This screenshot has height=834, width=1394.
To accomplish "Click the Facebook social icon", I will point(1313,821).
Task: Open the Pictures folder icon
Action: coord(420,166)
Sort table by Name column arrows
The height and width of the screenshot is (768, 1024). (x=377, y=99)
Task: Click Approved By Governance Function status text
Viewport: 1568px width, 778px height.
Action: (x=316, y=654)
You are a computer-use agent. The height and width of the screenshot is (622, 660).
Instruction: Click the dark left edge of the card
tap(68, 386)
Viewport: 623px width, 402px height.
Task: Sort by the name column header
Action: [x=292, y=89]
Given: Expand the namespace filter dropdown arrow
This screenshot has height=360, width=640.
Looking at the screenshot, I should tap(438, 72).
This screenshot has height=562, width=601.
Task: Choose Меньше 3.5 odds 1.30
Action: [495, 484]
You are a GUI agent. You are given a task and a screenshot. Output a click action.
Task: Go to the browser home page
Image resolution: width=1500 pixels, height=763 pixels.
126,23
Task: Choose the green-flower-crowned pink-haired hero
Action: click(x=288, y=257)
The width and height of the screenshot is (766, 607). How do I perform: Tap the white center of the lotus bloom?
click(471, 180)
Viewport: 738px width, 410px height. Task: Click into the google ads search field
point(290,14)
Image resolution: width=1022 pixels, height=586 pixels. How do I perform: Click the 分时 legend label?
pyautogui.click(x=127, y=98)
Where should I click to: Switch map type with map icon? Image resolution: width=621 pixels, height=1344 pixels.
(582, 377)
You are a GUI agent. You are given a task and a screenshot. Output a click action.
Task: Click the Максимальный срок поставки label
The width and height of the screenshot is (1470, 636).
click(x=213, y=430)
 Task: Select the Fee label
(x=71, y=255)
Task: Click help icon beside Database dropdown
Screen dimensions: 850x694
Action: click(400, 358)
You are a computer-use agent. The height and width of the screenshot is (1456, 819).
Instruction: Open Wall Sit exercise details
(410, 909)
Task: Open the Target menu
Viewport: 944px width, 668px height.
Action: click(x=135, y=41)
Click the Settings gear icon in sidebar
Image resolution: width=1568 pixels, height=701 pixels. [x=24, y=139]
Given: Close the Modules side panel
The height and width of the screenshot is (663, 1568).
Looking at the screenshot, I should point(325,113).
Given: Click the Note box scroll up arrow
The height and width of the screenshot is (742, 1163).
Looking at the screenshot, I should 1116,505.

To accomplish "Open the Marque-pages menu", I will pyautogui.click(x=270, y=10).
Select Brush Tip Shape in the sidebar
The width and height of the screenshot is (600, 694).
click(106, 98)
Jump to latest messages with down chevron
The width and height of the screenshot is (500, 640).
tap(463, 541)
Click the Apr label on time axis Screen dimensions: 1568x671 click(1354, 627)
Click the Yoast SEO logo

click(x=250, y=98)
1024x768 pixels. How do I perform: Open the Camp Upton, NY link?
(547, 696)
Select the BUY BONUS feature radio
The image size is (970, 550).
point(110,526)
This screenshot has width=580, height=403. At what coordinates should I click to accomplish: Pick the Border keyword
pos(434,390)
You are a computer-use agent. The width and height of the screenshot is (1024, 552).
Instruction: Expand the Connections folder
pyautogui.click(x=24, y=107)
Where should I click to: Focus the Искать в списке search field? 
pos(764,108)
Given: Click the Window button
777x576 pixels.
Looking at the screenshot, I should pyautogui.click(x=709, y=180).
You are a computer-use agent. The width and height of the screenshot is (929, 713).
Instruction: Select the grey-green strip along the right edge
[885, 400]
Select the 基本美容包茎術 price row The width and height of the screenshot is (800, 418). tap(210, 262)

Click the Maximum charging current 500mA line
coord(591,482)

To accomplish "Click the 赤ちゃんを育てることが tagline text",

▶ EXERCISE
Please determine how many lines of the records above contain "text", and state that number only.

▶ RESPONSE FOR THIS EXERCISE
2